Inexorable vieillesse
Dans le rôle principal, avec beaucoup de courage, Anthony Hopkins livre l’une de ses plus grandes performances. Ce qui, vu son CV, n’est pas peu dire. Se fondant totalement dans son personnage, partageant avec lui un prénom (ce qui est lourd de sens) et probablement des angoisses, l’acteur octogénaire relève un défi d’envergure et parvient, sans trop en faire mais sans se priver non plus d’injecter un peu de fantaisie dans son approche du personnage, à incarner toutes les thématiques du film. Au centre de cette spirale implacable, il fait office de pivot quand tout autour gravite d’autres acteurs au sommet de leur art, Olivia Colman et Imogen Poots en tête. Un comédien qui ne lâche rien, capable d’incarner la plus subtile des émotions, y compris quand vient le moment de totalement s’abandonner à la souffrance de son rôle, au cours d’une ultime scène absolument déchirante…

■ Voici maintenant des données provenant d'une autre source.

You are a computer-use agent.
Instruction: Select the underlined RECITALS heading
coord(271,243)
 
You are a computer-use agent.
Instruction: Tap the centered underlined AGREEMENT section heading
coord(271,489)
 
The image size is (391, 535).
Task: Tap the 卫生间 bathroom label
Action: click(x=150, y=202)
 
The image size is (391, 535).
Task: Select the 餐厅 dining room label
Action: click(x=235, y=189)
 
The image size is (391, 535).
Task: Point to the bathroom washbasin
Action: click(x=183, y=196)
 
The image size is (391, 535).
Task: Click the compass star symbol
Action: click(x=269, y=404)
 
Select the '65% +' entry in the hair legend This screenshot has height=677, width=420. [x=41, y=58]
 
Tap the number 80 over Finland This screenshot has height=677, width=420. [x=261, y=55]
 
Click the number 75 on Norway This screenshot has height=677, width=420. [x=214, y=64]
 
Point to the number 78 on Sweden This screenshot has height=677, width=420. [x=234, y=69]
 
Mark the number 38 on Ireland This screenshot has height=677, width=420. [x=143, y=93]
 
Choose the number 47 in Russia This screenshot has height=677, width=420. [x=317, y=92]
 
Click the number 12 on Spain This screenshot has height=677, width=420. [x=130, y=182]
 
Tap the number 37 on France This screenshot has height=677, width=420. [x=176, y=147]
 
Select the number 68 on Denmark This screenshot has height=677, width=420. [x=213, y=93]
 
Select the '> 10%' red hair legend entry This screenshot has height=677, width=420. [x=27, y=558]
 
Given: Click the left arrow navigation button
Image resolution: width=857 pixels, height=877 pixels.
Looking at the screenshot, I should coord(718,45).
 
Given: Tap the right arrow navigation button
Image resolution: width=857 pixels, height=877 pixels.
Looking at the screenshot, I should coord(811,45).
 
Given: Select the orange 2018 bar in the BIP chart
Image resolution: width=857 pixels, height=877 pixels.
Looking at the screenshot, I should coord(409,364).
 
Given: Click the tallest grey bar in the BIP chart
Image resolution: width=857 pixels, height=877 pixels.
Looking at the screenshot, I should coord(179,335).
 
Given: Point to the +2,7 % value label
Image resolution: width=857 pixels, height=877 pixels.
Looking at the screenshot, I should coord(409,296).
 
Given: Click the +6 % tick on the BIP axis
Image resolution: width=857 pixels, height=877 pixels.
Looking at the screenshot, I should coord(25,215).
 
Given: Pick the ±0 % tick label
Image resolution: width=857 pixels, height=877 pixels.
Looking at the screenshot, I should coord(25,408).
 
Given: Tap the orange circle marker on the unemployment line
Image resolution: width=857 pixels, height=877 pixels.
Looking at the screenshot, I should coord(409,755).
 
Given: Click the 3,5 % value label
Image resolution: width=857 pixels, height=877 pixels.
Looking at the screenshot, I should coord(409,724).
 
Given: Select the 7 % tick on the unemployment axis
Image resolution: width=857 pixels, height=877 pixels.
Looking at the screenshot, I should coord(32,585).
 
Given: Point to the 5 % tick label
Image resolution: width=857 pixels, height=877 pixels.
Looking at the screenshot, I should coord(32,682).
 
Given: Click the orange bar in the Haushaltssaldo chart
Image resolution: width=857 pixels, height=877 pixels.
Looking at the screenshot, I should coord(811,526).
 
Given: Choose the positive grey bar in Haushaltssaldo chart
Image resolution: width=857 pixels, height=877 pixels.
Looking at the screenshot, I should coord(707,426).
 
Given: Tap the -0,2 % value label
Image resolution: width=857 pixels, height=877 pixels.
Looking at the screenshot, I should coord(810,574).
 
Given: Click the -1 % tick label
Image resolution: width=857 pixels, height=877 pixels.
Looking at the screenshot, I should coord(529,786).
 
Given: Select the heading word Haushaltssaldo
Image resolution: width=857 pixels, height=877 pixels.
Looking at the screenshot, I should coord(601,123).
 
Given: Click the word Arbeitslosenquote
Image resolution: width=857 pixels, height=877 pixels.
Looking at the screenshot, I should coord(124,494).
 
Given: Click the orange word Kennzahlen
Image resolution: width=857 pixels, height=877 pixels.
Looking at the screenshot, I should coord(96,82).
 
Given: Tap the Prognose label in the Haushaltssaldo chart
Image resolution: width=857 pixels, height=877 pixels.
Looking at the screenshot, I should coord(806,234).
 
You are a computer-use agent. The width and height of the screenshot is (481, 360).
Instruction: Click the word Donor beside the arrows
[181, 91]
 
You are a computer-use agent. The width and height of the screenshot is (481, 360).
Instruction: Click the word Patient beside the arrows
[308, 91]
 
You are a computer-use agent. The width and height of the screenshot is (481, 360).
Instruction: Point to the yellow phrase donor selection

Le vieil homme et la folie
Si le risque pour Zeller était de « simplement » refaire sa pièce de théâtre au cinéma, force est de reconnaître qu’il n’a pas cédé à la facilité. Quand bien même l’immense majorité de l’histoire se déroule en vase clos, dans un appartement. Pour autant, avec une force évocatrice rare, le metteur en scène parvient à donner une véritable dimension cinématographique à son récit, exploitant non seulement l’espace mais aussi la lumière et plus globalement tout ce qui est à sa disposition. Très délicate, intimiste mais ne manquant pas d’ampleur, sa réalisation est de plus tout à fait pertinente tandis que le scénario ne se prive pas de jouer parfois sur l’absurde sans pour autant là encore perdre l’équilibre. Au point que The Father s’impose au final presque comme une expérience sensorielle. C’est en tout cas bien plus qu’un simple drame. Un grand film, tout simplement.
En Bref…
Porté par un Antony Hopkins au sommet de son art (il n’a pas volé son Oscar), magnifiquement réalisé et écrit, avec un soupçon d’absurde et une immense justesse, The Father impressionne constamment par son sens de la nuance, son intelligence et sa sensibilité. Un film plus complexe qu’il n’y paraît, difficile parfois, parfaitement maîtrisé. La lente déliquescence d’un vieil homme en rupture avec une réalité qu’il ne reconnaît plus. Brillant.